Organic compounds contain carbon and are the building blocks of life. They include carbohydrates, lipids, proteins, and nucleic acids.

Macromolecules: Making and Breaking
- Dehydration synthesis: The process by which monomers are joined to form polymers, releasing water as a byproduct.
- Hydrolysis: The process by which polymers are broken down into monomers by the addition of water.

Carbohydrates are organic molecules composed of carbon, hydrogen, and oxygen. They serve as a primary energy source for the body.

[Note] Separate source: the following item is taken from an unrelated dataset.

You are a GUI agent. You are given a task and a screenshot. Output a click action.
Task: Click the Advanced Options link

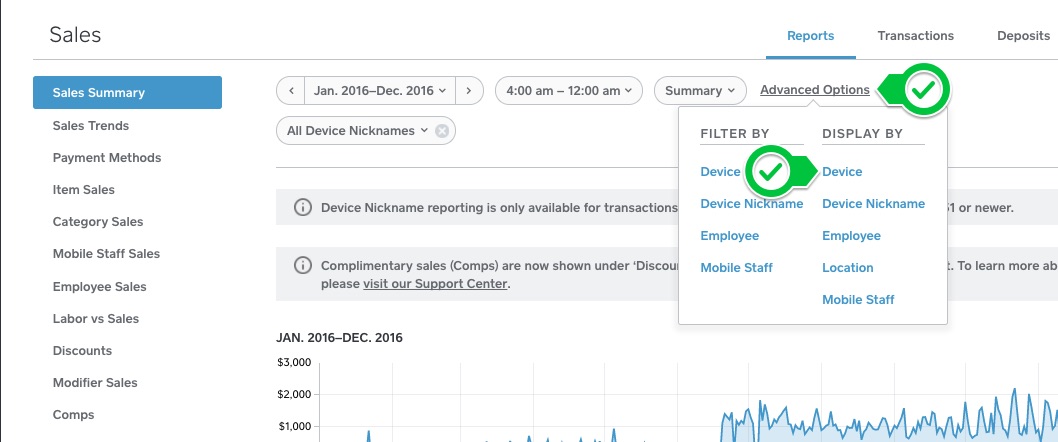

Monosaccharides: Simple sugars with a single ring structure.
- Hexose sugars (6 carbons): Glucose, Fructose, Galactose
- Pentose sugars (5 carbons): Deoxyribose (in DNA), Ribose (in RNA)
Disaccharides: Formed by joining two monosaccharides via dehydration synthesis.
- Glucose + Fructose → Sucrose
- Glucose + Glucose → Maltose
- Glucose + Galactose → Lactose
Polysaccharides: Long chains of monosaccharides; used for energy storage.
- Starch: Storage form of glucose in plants.
- Glycogen: Storage form of glucose in animals, mainly in liver and muscle cells.

Lipids are hydrophobic organic molecules that serve as energy storage, structural components, and signaling molecules.

Triglycerides: Composed of glycerol and three fatty acids; main form of stored energy in the body.
Phospholipids: Contain a phosphate group; major component of cell membranes.
Steroids: Four-ring structure; includes cholesterol, which is a precursor for steroid hormones.
Eicosanoids: Derived from arachidonic acid; involved in inflammation and cell signaling.

Proteins are polymers of amino acids linked by peptide bonds. They perform a vast array of functions in the body.

Amino acid monomers: Linked by peptide bonds to form polypeptides and proteins.
Structure determines function: The specific sequence and shape of a protein determine its role (e.g., enzymes, structural proteins, hormones).
Enzymes: Proteins that act as biological catalysts, lowering the activation energy of chemical reactions.

Nucleic acids store and transmit genetic information. They include DNA, RNA, and ATP.

DNA (Deoxyribonucleic acid): Stores genetic information; double helix structure.
RNA (Ribonucleic acid): Involved in protein synthesis; single-stranded.
ATP (Adenosine triphosphate): The primary energy carrier in cells.
- Uses of ATP: Provides energy for cellular processes such as muscle contraction, active transport, and biosynthesis.